The records that follow must be printed exactly as they are.

== == ==

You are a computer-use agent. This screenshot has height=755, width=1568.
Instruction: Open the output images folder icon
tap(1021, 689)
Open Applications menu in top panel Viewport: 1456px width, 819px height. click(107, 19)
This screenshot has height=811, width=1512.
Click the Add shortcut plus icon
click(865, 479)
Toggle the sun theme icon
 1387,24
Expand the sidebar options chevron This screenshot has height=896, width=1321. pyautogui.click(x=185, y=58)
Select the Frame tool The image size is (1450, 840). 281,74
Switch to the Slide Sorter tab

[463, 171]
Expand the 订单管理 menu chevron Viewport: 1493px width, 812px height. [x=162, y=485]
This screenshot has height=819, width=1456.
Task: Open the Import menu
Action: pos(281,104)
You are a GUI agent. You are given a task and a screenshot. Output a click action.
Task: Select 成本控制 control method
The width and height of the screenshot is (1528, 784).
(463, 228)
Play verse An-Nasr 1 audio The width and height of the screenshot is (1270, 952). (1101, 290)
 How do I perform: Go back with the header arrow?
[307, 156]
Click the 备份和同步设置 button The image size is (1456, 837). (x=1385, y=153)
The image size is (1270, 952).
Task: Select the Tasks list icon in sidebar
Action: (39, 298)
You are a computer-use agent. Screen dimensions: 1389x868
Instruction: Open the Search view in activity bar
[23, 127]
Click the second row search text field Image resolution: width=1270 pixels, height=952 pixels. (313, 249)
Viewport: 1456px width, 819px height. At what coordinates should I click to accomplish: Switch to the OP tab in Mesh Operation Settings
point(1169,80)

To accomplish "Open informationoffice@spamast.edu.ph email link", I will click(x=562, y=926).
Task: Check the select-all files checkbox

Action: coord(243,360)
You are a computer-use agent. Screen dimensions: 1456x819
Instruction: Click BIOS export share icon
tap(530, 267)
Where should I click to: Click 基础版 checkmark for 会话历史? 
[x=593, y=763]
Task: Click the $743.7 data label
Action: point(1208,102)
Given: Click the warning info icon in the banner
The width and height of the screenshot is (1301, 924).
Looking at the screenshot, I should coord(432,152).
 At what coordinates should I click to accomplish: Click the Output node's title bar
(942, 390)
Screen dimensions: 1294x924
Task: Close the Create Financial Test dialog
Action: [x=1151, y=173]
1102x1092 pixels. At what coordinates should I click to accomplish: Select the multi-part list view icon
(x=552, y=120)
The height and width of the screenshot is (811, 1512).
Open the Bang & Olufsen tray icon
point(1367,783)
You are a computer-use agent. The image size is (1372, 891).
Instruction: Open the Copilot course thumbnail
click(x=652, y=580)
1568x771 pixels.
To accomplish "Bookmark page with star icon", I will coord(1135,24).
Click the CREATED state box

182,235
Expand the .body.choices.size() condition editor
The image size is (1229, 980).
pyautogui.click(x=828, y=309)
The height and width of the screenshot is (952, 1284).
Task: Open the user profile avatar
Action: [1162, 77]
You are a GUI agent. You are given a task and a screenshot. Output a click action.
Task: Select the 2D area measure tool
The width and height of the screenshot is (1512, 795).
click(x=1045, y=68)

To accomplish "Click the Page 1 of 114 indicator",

== == ==

RESPONSE FOR THIS EXERCISE »
You are a computer-use agent. This screenshot has height=755, width=1568.
Instruction: Open the output images folder icon
tap(1021, 689)
Open Applications menu in top panel Viewport: 1456px width, 819px height. click(107, 19)
This screenshot has height=811, width=1512.
Click the Add shortcut plus icon
click(865, 479)
Toggle the sun theme icon
 1387,24
Expand the sidebar options chevron This screenshot has height=896, width=1321. pyautogui.click(x=185, y=58)
Select the Frame tool The image size is (1450, 840). 281,74
Switch to the Slide Sorter tab

[463, 171]
Expand the 订单管理 menu chevron Viewport: 1493px width, 812px height. [x=162, y=485]
This screenshot has height=819, width=1456.
Task: Open the Import menu
Action: pos(281,104)
You are a GUI agent. You are given a task and a screenshot. Output a click action.
Task: Select 成本控制 control method
The width and height of the screenshot is (1528, 784).
(463, 228)
Play verse An-Nasr 1 audio The width and height of the screenshot is (1270, 952). (1101, 290)
 How do I perform: Go back with the header arrow?
[307, 156]
Click the 备份和同步设置 button The image size is (1456, 837). (x=1385, y=153)
The image size is (1270, 952).
Task: Select the Tasks list icon in sidebar
Action: (39, 298)
You are a computer-use agent. Screen dimensions: 1389x868
Instruction: Open the Search view in activity bar
[23, 127]
Click the second row search text field Image resolution: width=1270 pixels, height=952 pixels. (313, 249)
Viewport: 1456px width, 819px height. At what coordinates should I click to accomplish: Switch to the OP tab in Mesh Operation Settings
point(1169,80)

To accomplish "Open informationoffice@spamast.edu.ph email link", I will click(x=562, y=926).
Task: Check the select-all files checkbox

Action: coord(243,360)
You are a computer-use agent. Screen dimensions: 1456x819
Instruction: Click BIOS export share icon
tap(530, 267)
Where should I click to: Click 基础版 checkmark for 会话历史? 
[x=593, y=763]
Task: Click the $743.7 data label
Action: point(1208,102)
Given: Click the warning info icon in the banner
The width and height of the screenshot is (1301, 924).
Looking at the screenshot, I should coord(432,152).
 At what coordinates should I click to accomplish: Click the Output node's title bar
(942, 390)
Screen dimensions: 1294x924
Task: Close the Create Financial Test dialog
Action: [x=1151, y=173]
1102x1092 pixels. At what coordinates should I click to accomplish: Select the multi-part list view icon
(x=552, y=120)
The height and width of the screenshot is (811, 1512).
Open the Bang & Olufsen tray icon
point(1367,783)
You are a computer-use agent. The image size is (1372, 891).
Instruction: Open the Copilot course thumbnail
click(x=652, y=580)
1568x771 pixels.
To accomplish "Bookmark page with star icon", I will coord(1135,24).
Click the CREATED state box

182,235
Expand the .body.choices.size() condition editor
The image size is (1229, 980).
pyautogui.click(x=828, y=309)
The height and width of the screenshot is (952, 1284).
Task: Open the user profile avatar
Action: [1162, 77]
You are a GUI agent. You are given a task and a screenshot. Output a click action.
Task: Select the 2D area measure tool
The width and height of the screenshot is (1512, 795).
click(x=1045, y=68)

To accomplish "Click the Page 1 of 114 indicator",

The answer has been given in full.